News Releases
Office of Governor Gary Locke
FOR IMMEDIATE RELEASE - March 5, 2001
Contact:  Governor's Communications Office, 360-902-4136

Earthquake drives home need for state transportation improvements

BELLEVUE - Last week's earthquake should drive home the message that Washington will not sustain or grow the economy it has created without significant transportation improvements, Gov. Gary Locke said today.

"The earthquake certainly didn't cause our transportation problems, but it did hold them up to a magnifying glass," Locke told the Bellevue Chamber of Commerce and Downtown Bellevue Association.

Locke said just the cost of repairing earthquake damage to highways, bridges and other elements of the transportation system is almost $100 million. Damage caused to county and city transportation facilities will add much more to that total.

"Be it from an earthquake, an errant barge on Lake Washington or the chronic traffic congestion we face virtually every commute, our saturated transportation system leaves our economy, our jobs and our quality of life quite vulnerable," the governor said.

"Taking action on transportation is about saving our economy … saving our jobs … and if you're stuck in traffic, it's about saving your time and sanity," he added.

Locke outlined his transportation plan for this year's Legislature.

The first part is to make it work better, faster and at lower cost.

Then the state must agree on the investments that best meet its top priority projects that will be completed within six years. Finally the state must figure out how to pay for them.

Improvements to the 405 and 520 highway projects will require a state-federal-regional partnership because the state and federal governments alone don't have the $8 billion necessary for them.

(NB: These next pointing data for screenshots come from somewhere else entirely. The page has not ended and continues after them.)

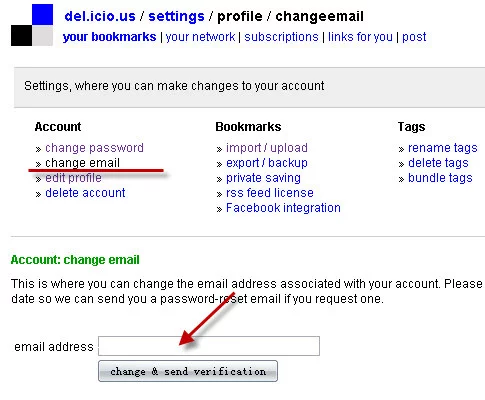485x400 pixels.
Task: Click the post link in the header
Action: (414, 37)
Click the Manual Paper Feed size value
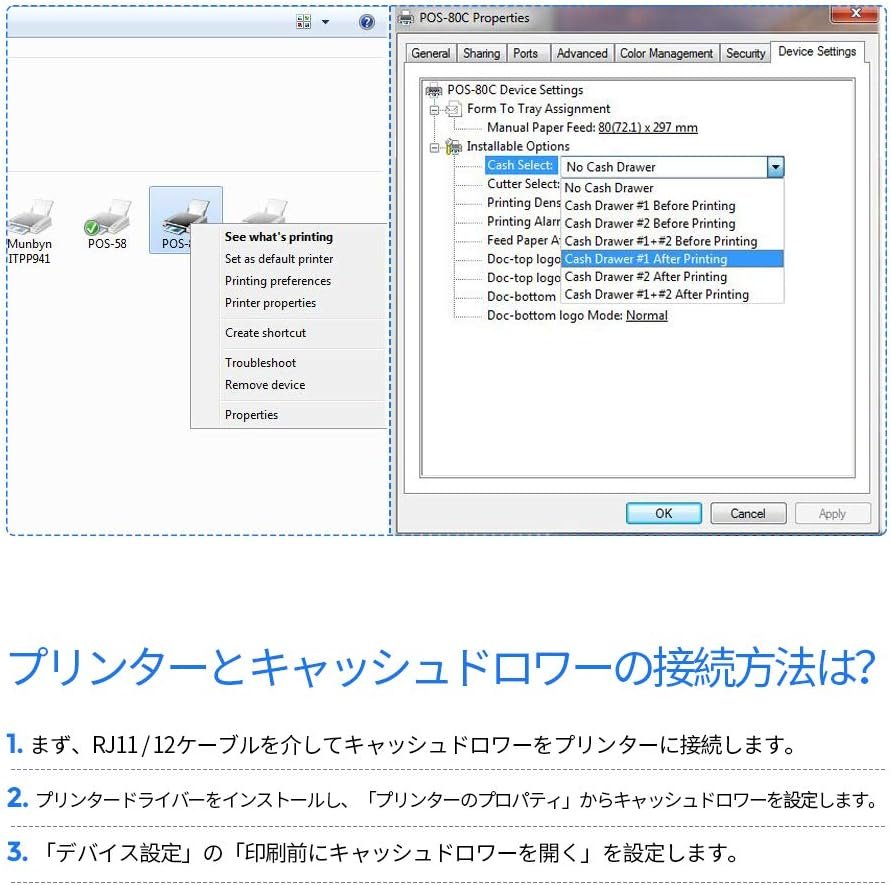This screenshot has width=891, height=885. coord(647,128)
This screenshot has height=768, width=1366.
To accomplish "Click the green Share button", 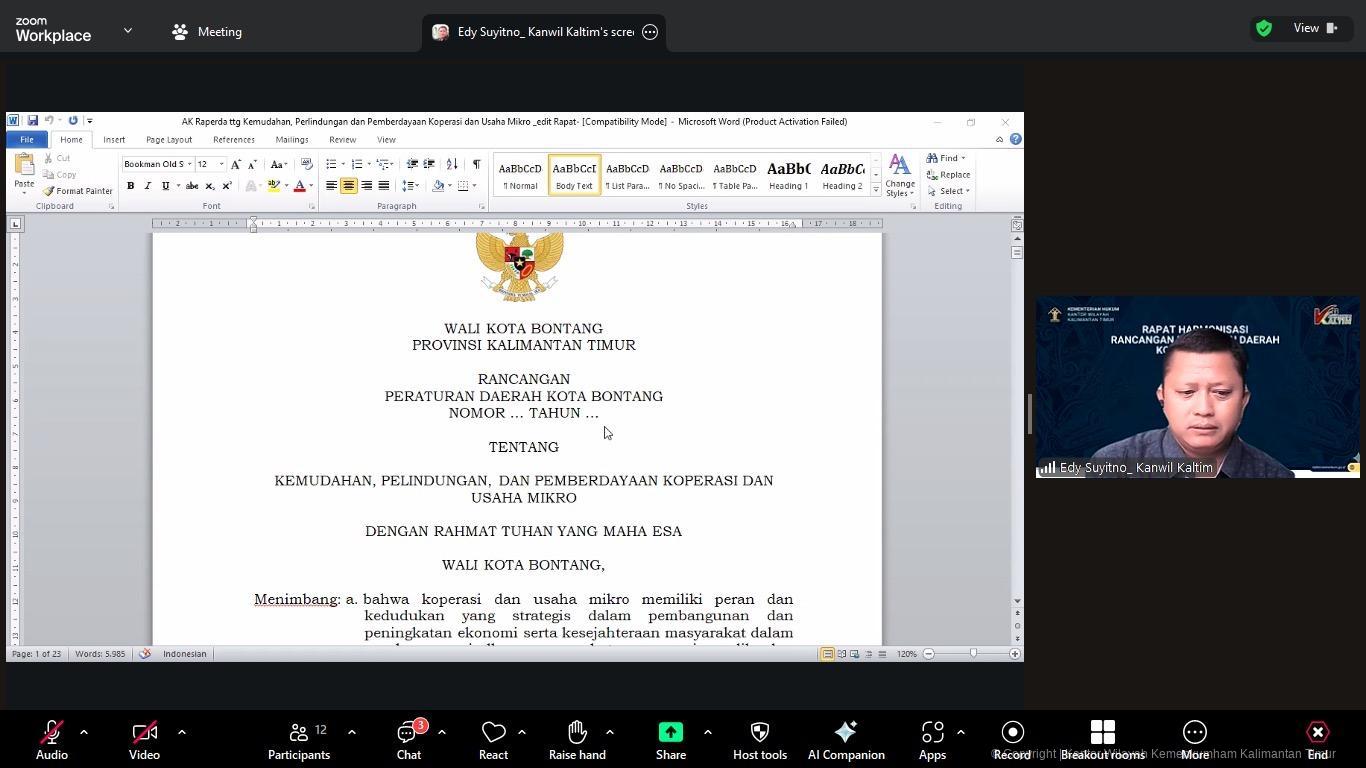I will pyautogui.click(x=670, y=741).
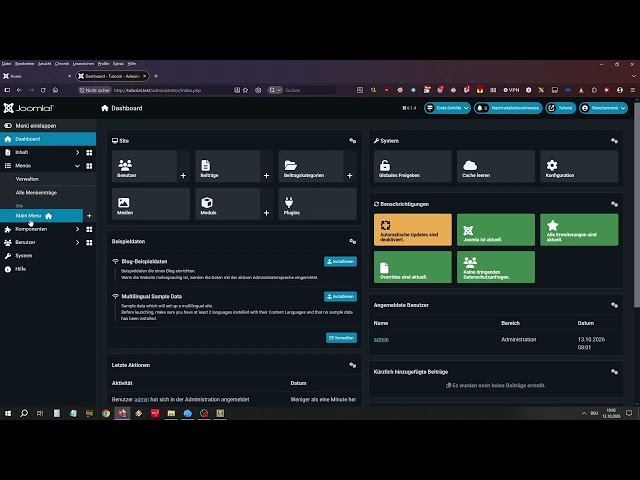Viewport: 640px width, 480px height.
Task: Click the Cache leeren cloud icon
Action: 470,165
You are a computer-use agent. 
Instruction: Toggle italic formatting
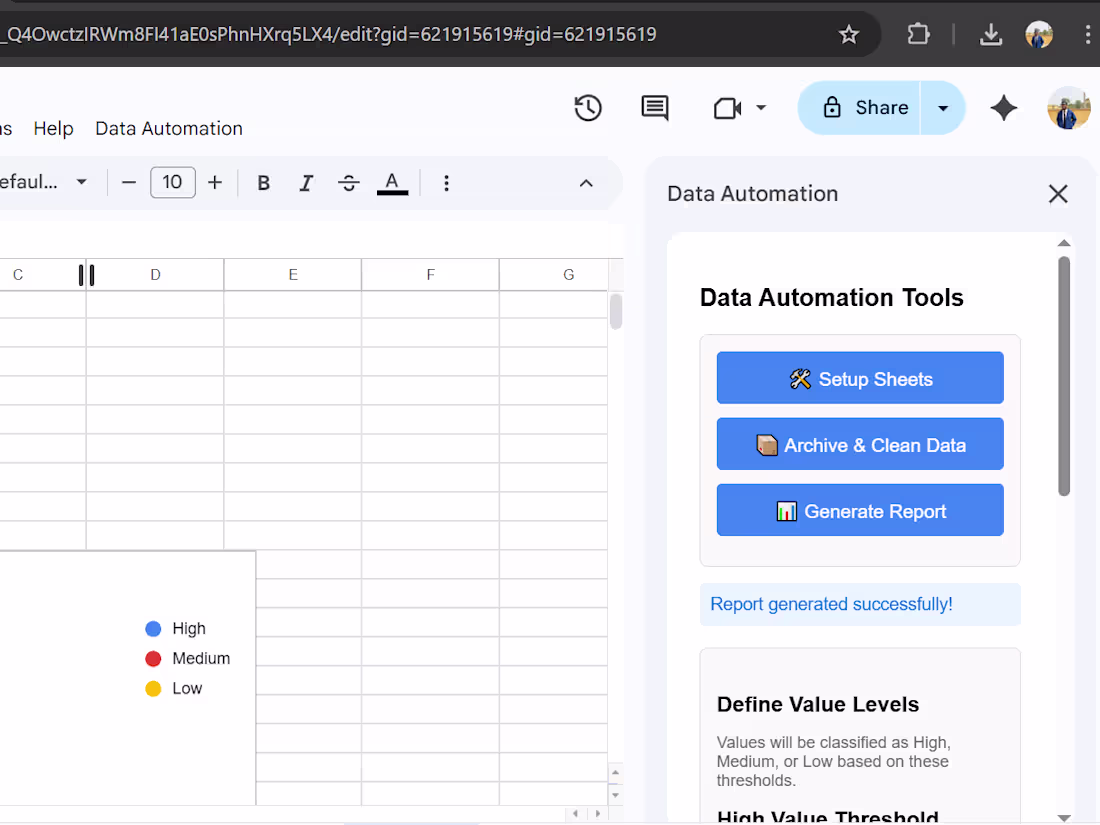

"We must empower regions to partner with the state to complete these kinds of major projects," Locke said.

The governor added he would not let the Legislature leave until it passes a transportation package that serves commuters, businesses and shippers.

Locke also said that tomorrow he would announce several energy projects that would provide some 1,500 megawatts of new electricity. That's enough new power to serve a city larger than Seattle.